Available data Block Start
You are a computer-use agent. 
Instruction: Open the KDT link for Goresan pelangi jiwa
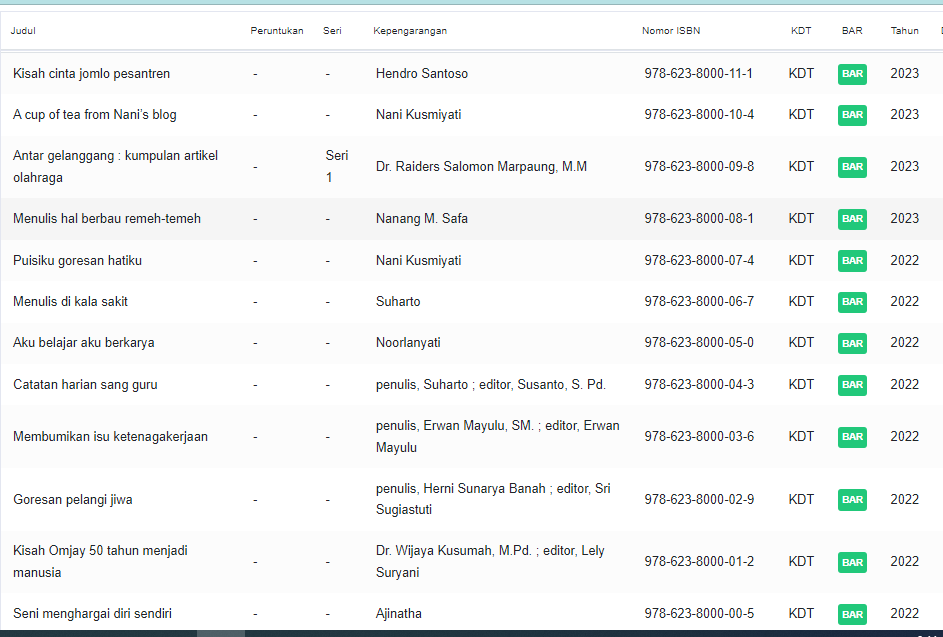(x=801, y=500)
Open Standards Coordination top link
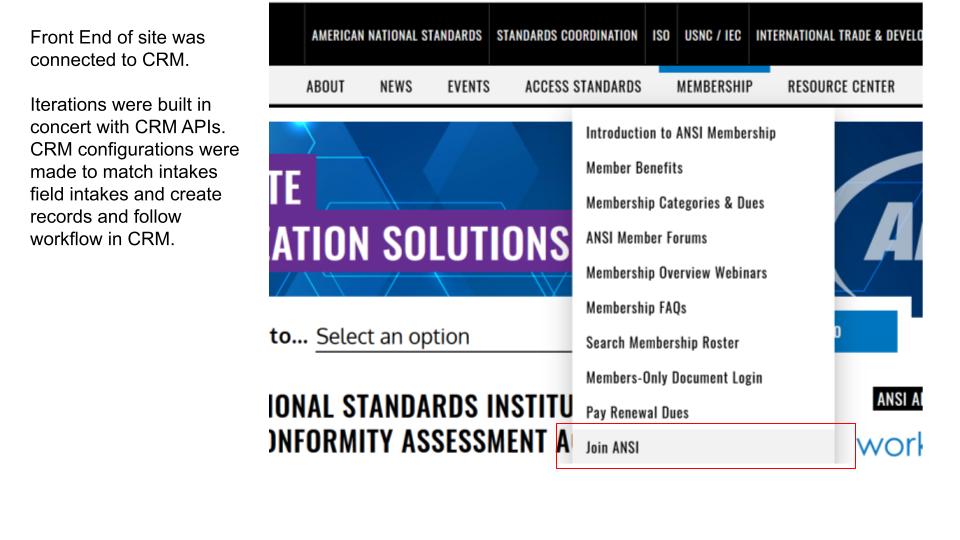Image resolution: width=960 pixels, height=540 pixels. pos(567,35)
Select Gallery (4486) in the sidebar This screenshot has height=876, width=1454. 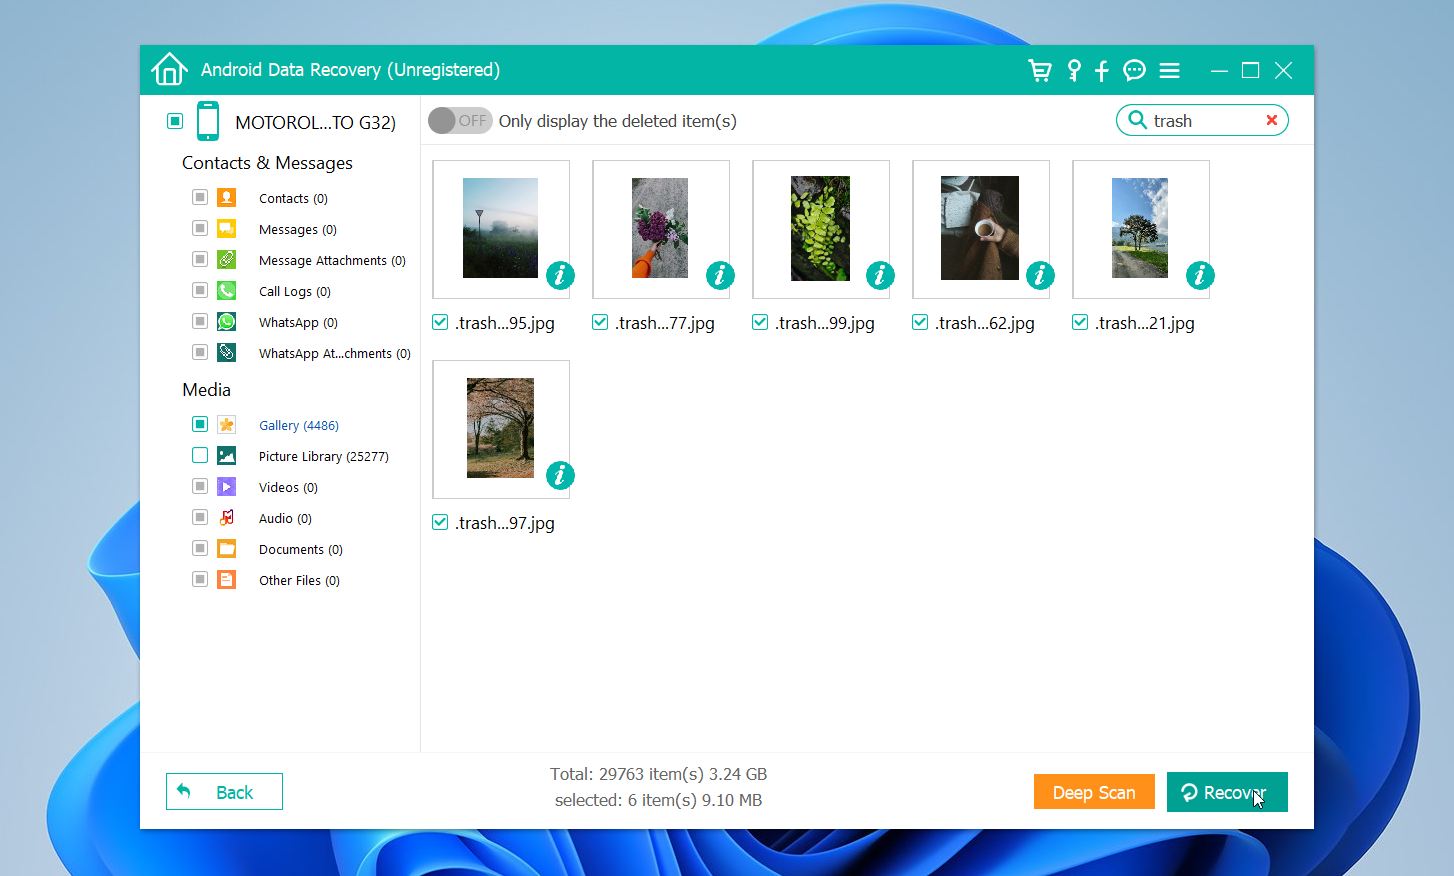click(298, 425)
Available data Block End
Available data Block Start
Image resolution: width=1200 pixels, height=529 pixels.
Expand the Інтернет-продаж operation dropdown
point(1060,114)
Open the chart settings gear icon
Available data Block End
Available data Block Start
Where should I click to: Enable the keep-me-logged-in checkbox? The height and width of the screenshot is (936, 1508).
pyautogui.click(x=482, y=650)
Available data Block End
Required action - Nothing but the lines above from the one containing "Image resolution: width=1200" through the one containing "Open the chart settings gear icon" should appear in the answer, each repeated exactly.

Answer below -
Image resolution: width=1200 pixels, height=529 pixels.
Expand the Інтернет-продаж operation dropdown
point(1060,114)
Open the chart settings gear icon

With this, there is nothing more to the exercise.